-- Study material follows --

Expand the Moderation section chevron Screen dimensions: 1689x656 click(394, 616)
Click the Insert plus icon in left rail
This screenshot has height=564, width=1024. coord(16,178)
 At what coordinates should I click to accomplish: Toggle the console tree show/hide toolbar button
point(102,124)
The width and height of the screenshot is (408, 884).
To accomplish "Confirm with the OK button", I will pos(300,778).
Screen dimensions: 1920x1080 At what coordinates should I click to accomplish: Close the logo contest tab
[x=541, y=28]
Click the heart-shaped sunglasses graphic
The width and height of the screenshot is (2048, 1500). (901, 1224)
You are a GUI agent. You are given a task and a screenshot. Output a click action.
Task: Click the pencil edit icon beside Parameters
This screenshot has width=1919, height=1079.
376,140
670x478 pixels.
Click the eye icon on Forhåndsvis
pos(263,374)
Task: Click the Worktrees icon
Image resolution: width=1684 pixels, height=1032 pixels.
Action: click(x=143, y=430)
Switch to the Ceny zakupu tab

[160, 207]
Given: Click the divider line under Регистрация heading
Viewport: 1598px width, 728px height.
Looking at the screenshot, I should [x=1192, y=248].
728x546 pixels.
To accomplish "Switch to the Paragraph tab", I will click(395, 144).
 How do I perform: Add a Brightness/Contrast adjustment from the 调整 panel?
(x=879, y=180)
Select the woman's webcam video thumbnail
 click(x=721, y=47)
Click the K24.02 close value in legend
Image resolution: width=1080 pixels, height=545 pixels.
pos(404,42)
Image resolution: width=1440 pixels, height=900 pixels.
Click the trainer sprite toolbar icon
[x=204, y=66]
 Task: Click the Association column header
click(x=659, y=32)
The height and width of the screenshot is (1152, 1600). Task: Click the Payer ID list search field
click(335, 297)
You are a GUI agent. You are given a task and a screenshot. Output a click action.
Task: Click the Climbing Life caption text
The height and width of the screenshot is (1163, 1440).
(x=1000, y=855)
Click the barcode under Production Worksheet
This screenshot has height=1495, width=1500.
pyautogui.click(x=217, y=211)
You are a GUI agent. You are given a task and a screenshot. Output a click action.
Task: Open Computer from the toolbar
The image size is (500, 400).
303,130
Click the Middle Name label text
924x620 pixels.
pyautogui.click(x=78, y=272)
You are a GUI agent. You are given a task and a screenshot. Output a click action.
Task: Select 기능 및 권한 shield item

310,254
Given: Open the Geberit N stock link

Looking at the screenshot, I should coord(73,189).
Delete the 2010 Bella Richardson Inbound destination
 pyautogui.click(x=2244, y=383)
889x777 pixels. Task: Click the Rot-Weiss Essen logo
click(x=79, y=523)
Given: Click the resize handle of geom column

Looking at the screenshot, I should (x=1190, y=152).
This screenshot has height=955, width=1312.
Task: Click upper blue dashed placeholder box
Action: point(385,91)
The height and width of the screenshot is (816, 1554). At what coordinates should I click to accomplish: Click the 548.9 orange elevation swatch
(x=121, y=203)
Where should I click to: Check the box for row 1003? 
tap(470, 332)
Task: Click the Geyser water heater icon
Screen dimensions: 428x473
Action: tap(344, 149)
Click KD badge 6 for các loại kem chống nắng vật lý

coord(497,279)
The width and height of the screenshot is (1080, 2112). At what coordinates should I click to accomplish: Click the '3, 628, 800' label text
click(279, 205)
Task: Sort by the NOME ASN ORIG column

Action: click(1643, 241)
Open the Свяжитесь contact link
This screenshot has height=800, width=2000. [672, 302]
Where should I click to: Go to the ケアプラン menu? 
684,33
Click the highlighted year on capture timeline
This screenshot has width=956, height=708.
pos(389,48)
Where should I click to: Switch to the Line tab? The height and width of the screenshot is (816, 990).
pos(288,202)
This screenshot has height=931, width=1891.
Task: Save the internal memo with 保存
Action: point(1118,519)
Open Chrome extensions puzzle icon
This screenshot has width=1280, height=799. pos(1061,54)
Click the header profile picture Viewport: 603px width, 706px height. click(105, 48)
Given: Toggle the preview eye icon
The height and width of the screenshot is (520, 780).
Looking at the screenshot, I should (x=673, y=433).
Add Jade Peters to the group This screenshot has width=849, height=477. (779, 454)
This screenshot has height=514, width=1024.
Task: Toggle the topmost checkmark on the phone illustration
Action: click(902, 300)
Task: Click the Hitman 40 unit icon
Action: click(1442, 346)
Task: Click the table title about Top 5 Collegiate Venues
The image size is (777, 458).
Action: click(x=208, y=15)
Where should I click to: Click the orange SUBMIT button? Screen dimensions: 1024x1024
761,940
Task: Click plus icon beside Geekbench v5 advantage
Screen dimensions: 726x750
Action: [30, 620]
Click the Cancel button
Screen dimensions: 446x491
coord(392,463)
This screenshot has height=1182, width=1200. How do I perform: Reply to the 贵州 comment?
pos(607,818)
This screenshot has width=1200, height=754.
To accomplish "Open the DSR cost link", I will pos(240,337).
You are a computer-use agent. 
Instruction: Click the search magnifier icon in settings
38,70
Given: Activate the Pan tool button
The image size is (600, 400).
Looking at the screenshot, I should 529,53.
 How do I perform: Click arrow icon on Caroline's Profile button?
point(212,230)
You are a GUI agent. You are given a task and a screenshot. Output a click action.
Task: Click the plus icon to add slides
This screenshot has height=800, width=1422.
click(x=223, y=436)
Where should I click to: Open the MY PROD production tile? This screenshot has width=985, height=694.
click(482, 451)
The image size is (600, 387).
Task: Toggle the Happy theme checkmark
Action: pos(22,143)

-- Study material concluded --

*Task instructions*:
The lines you need are those with the word "will"; list them from the entries.

*Result of this exercise*:
To accomplish "Confirm with the OK button", I will pos(300,778).
To accomplish "Switch to the Paragraph tab", I will click(395, 144).
To accomplish "Open the DSR cost link", I will pos(240,337).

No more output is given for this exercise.